2019シーズンいっぱいでマザーシャシーの使用を一旦取りやめ、来季は別のマシンで参戦することを宣言したつちやエンジニアリング。土屋武士監督が、その決断に至った経緯を語った。

#25 HOPPY 86 MC

#25 HOPPY 86 MC

Masahide Kamio

 スーパーGT(GT300クラス)にマザーシャシーで参戦を続けてきたつちやエンジニアリングだが、来シーズンは不本意ながらもGT3車両に変更することを決断した。

 最終戦もてぎが終わった後、チームを長年応援してくれるサポーターたちの前で涙ながらに車両変更のことを発表した土屋監督。その決断に至った経緯を訊いた。

ホッピーさんの「来年クルマを変えよう」の一言がきっかけ

「今年の体制発表でも話した通り、応援してくれるみんなにリザルトを持って帰るシーズンにしたいと公言してスタートしましたが……フタを開けてみれば過去最低の成績でした」

「正直、自分でもどうして良いか分からない状態になって……。どうしようかと考えていたところに、ホッピーさんから『クルマを変更しよう』と言っていただいたのが、大きなきっかけでした」

 そう語った土屋監督。ウエットコンディションでのレースとなった第7戦SUGO。予選では3番グリッドを獲得するも決勝では天気に翻弄され28台中27位という結果に終わった。そのレース後にメインスポンサーであるホッピーから、来季に向けた車両変更の提案があったという。そこから急速に話が進んでいき、実際には最終戦もてぎの前の段階で車両変更が決定したとのことだ。

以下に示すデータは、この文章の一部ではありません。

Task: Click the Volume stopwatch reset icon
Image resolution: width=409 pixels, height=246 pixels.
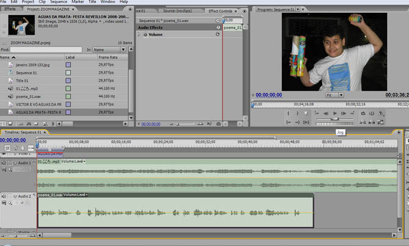Action: 218,35
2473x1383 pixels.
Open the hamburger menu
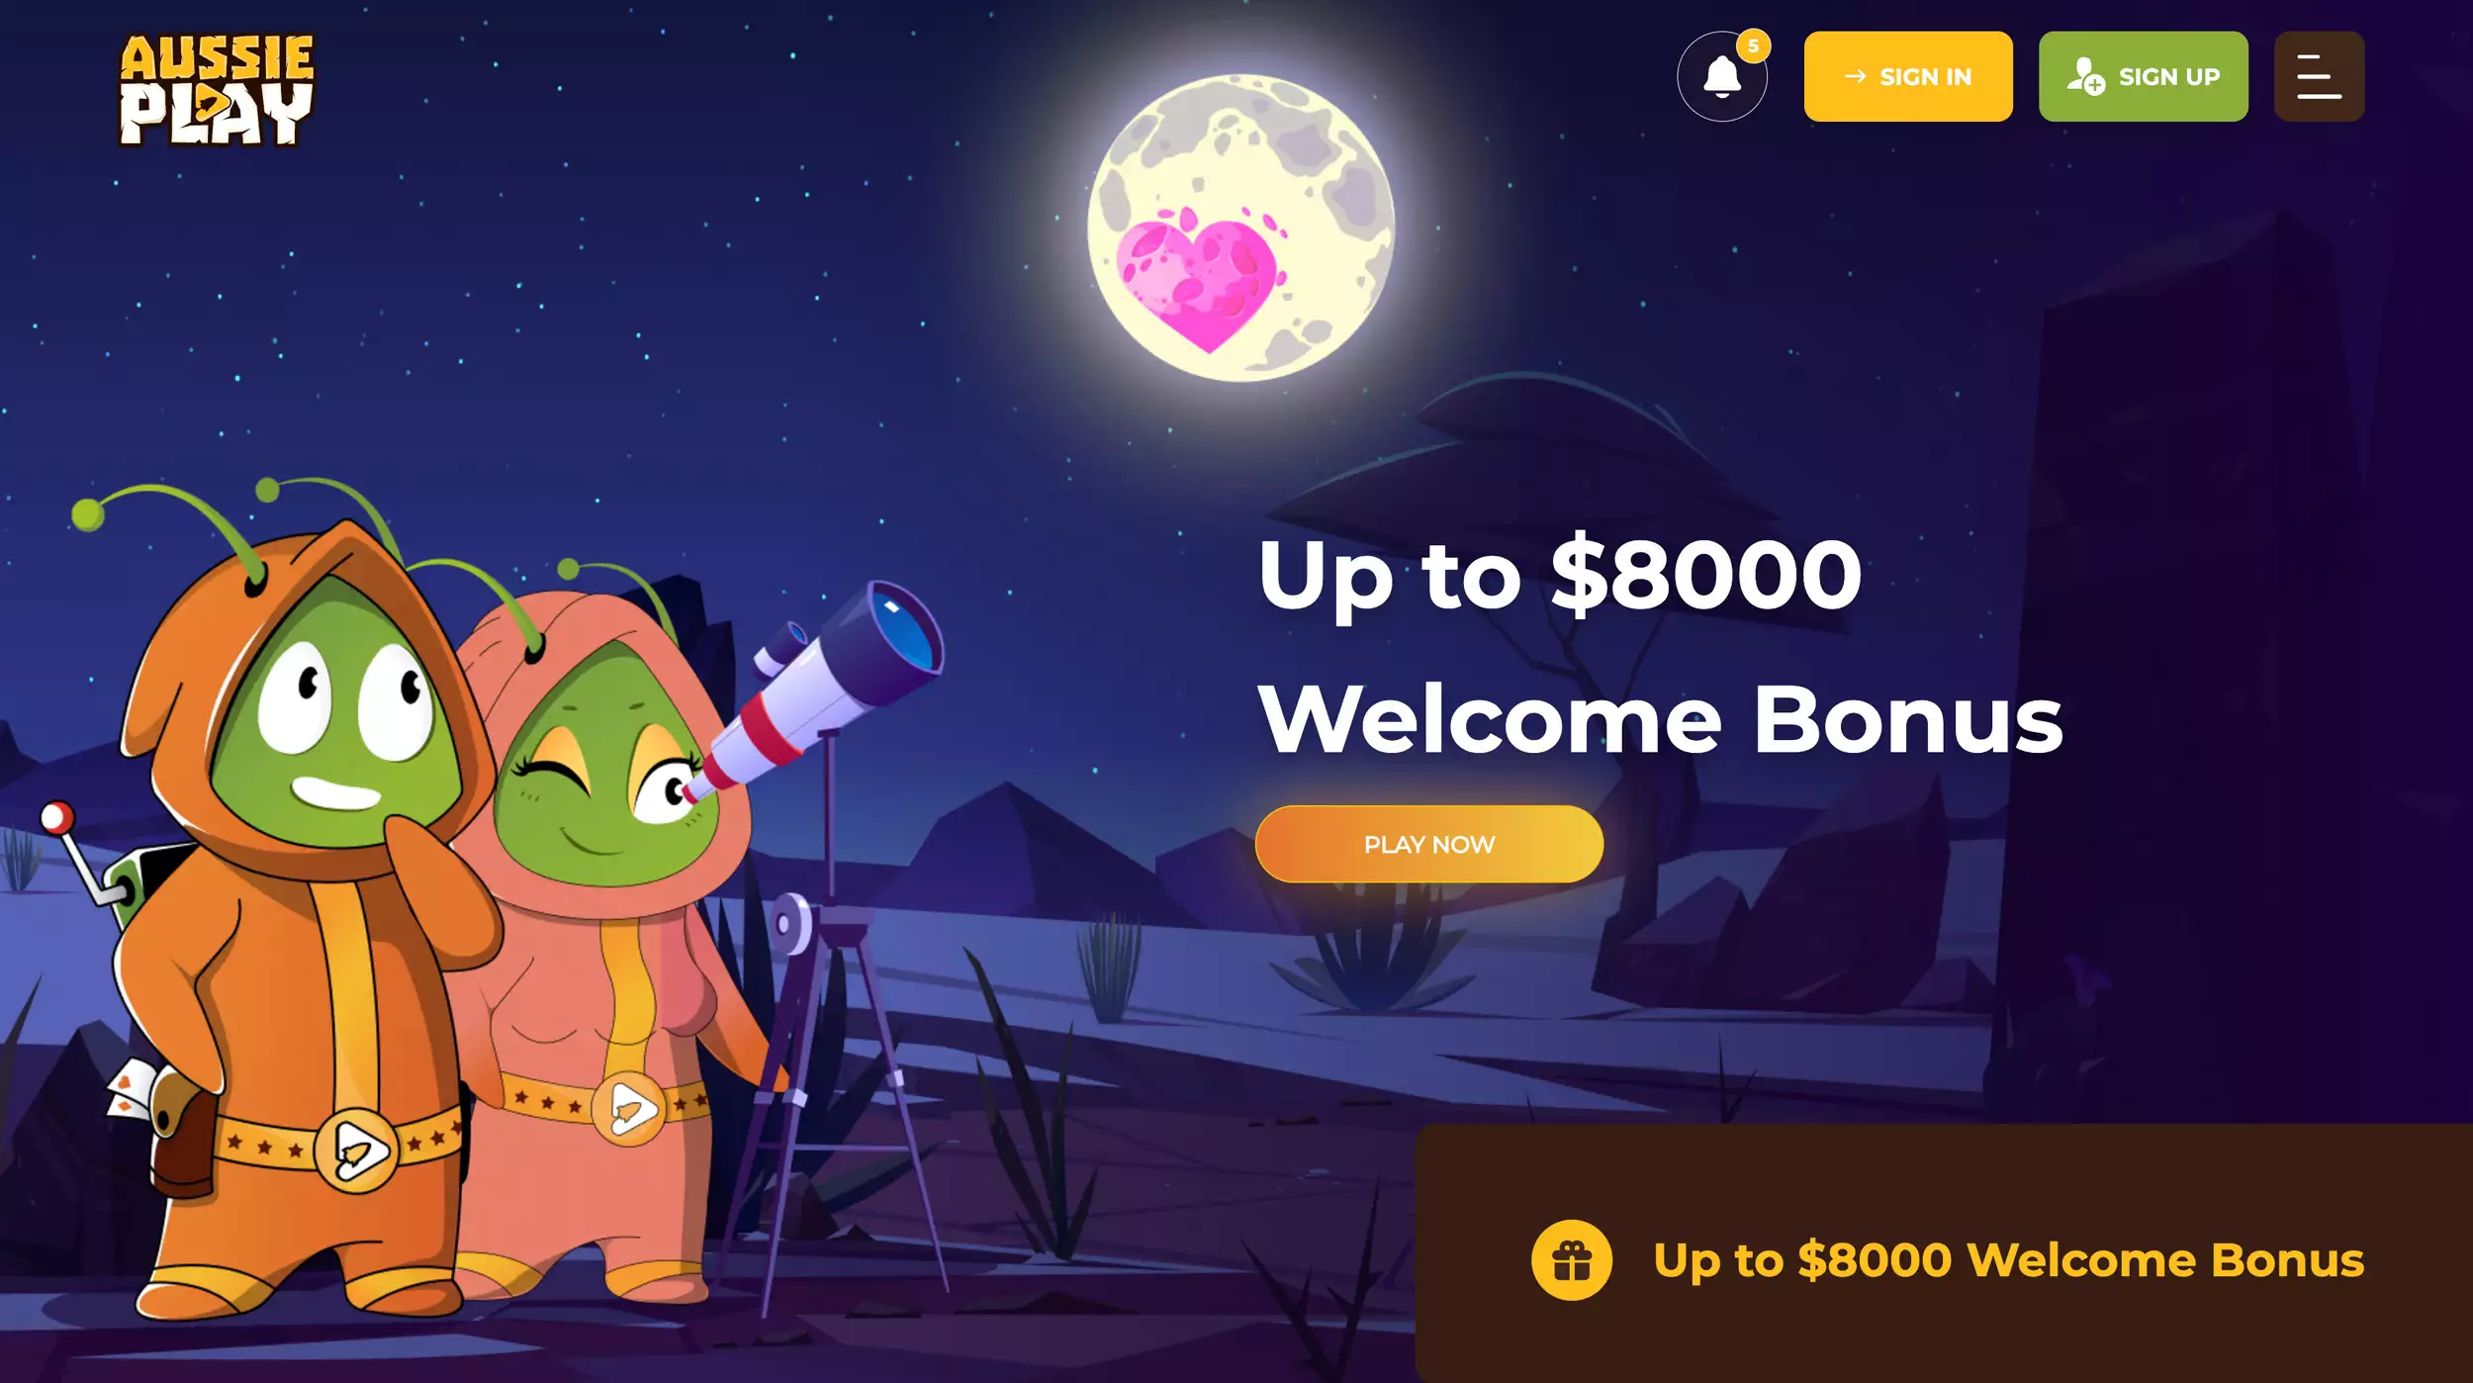coord(2319,76)
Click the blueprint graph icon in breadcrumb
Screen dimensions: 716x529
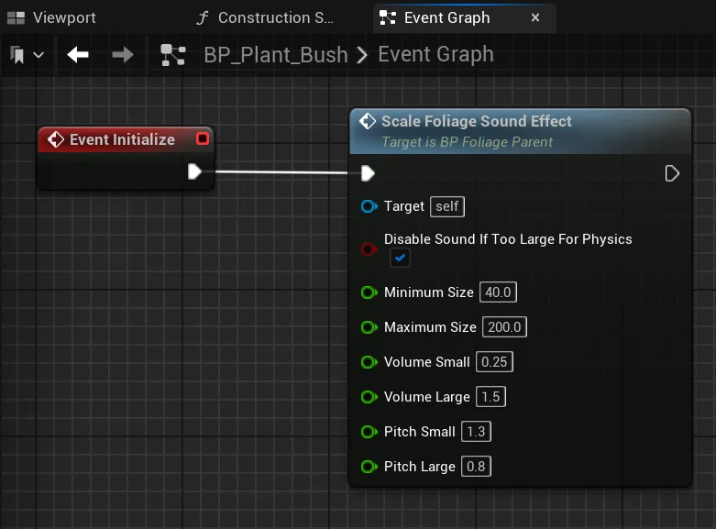(x=173, y=55)
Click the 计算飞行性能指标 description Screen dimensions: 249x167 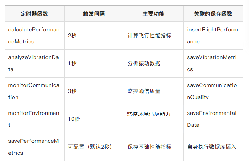pos(149,36)
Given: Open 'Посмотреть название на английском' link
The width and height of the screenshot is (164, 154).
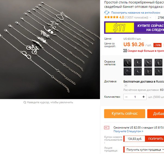Looking at the screenshot, I should pyautogui.click(x=135, y=13).
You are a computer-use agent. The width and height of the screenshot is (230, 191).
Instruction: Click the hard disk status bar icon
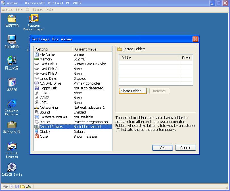pyautogui.click(x=6, y=186)
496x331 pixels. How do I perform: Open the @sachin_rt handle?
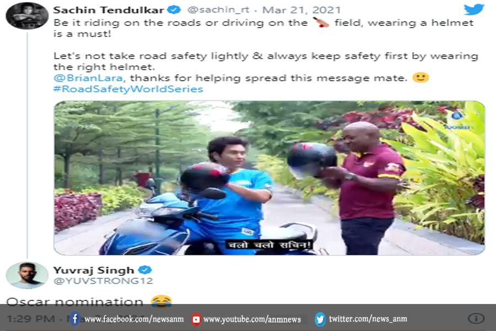218,10
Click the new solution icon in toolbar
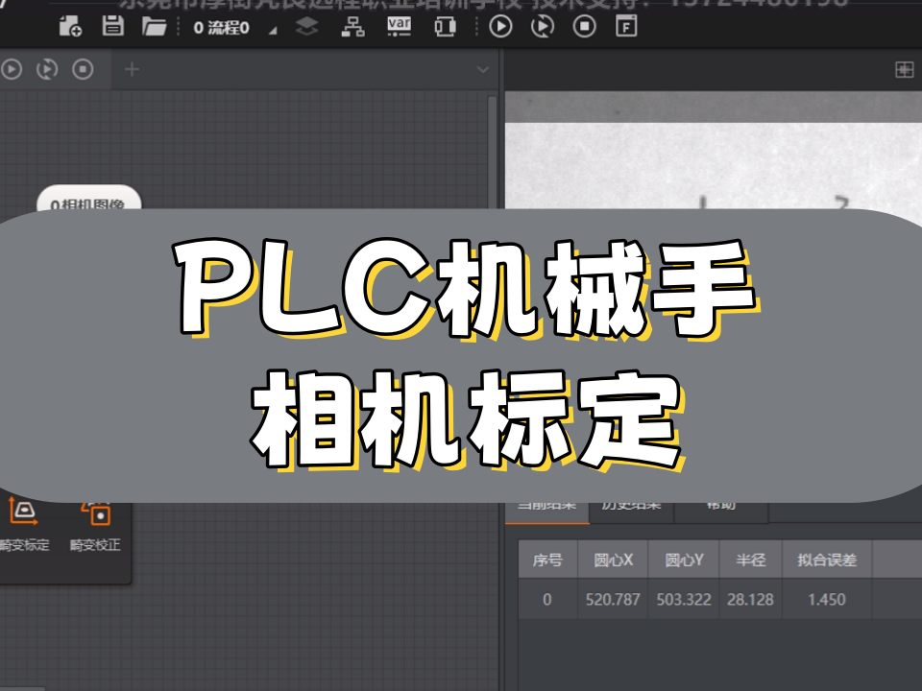 pos(70,27)
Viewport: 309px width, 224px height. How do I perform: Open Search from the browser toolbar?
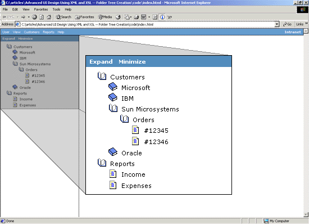(x=63, y=17)

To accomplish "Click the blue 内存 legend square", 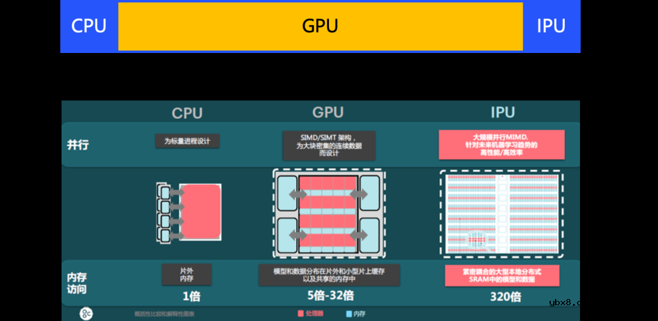I will pos(349,314).
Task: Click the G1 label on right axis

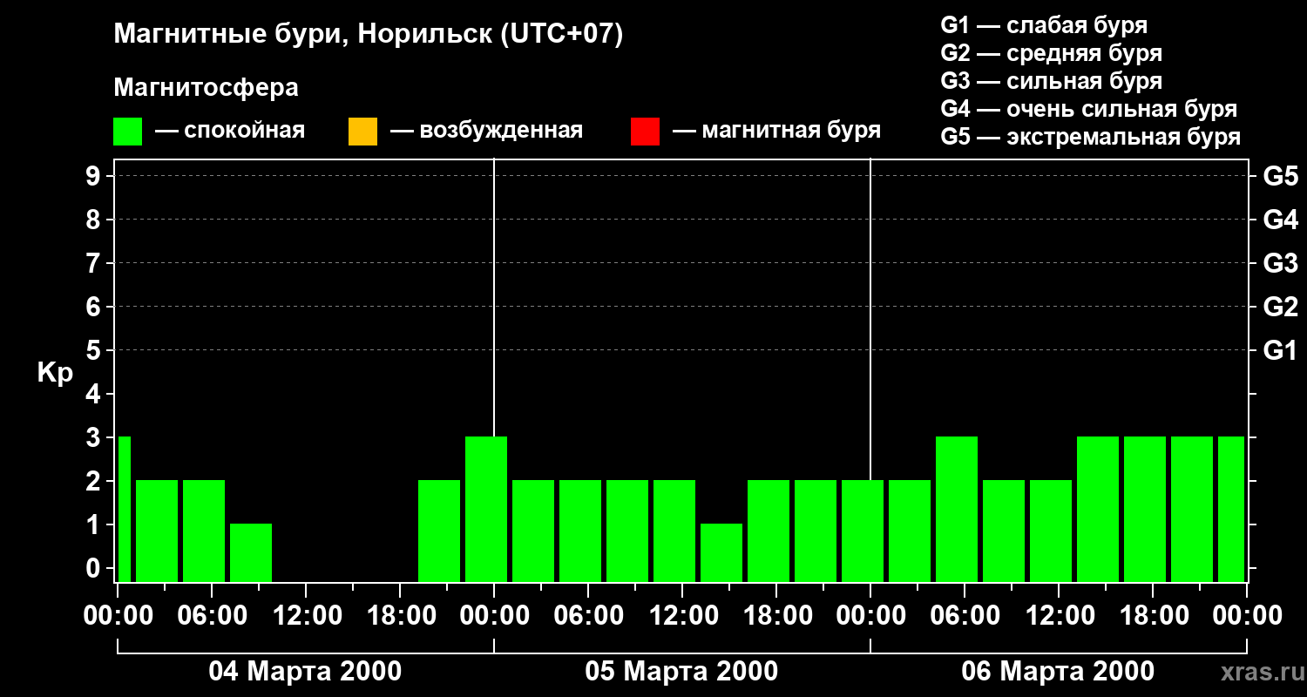Action: pos(1280,350)
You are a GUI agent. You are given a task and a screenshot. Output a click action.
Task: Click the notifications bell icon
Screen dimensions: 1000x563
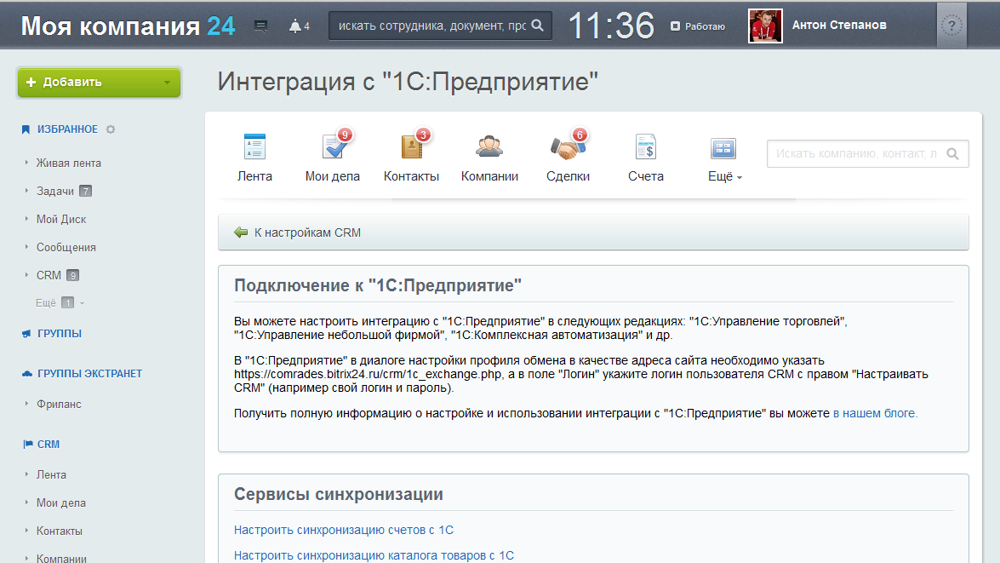coord(295,26)
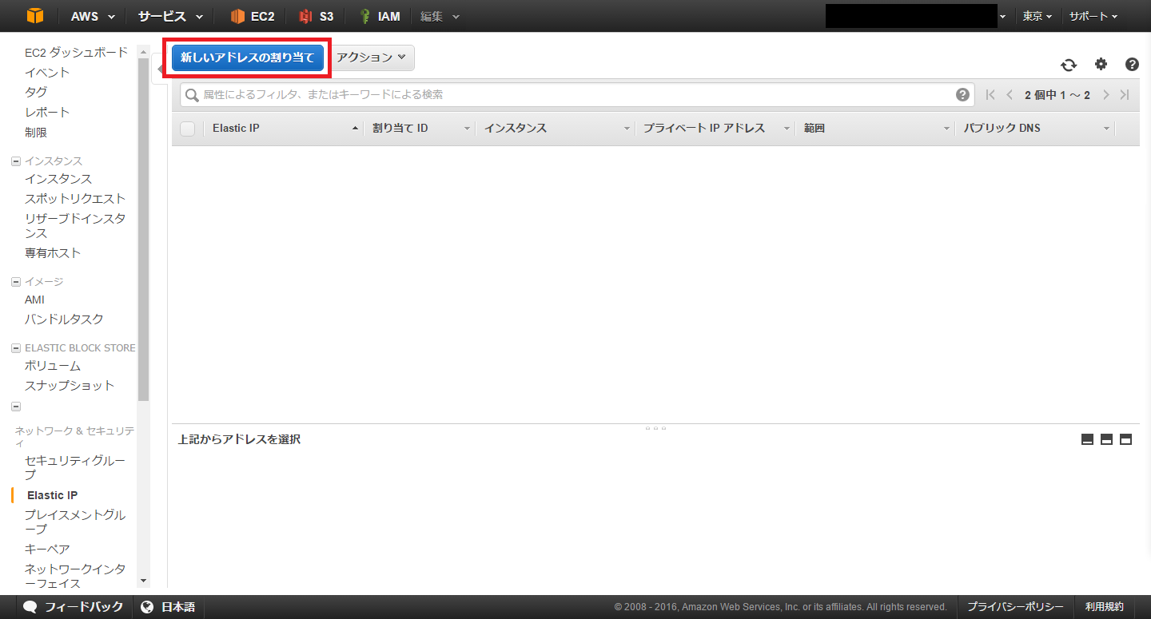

 改めて車両変更を決断したひとつの要因として、ドライバーや応援してくれる仲間たちを、これ以上ガッカリさせたくないという想いがあったと土屋監督は語った。

「やっぱりドライバーたちが可哀想なんです。あと、応援に来てくれている仲間たちも、みんなガッカリして(サーキットから)帰っていく姿を何度も何度も見ていました。それも非常に心苦しいところがありました」

「ドライバーたちに可哀想だというのと、応援してくれている人たちに申し訳ない。これがメインの理由です。それを提案してくれたのがホッピーさんでした」

水面下で進む“第2世代のマザーシャシー導入”と、そこで起きている“問題”

 さらに土屋監督は、もうひとつの理由があると語った。

「マザーシャシーのジェネレーション2(次世代マシン)の話を進めていかなければいけない中で、現状でそれが止まってしまっている状況にあります」

 2014年途中に開発着手が発表され、2015シーズンからスーパーGTの舞台で活躍するマザーシャシー。早くも導入5年目を迎え、水面下では次世代マシン『マザーシャシー ジェネレーション2(以下、MC Gen2)』の導入に向けた動きが始まっているという。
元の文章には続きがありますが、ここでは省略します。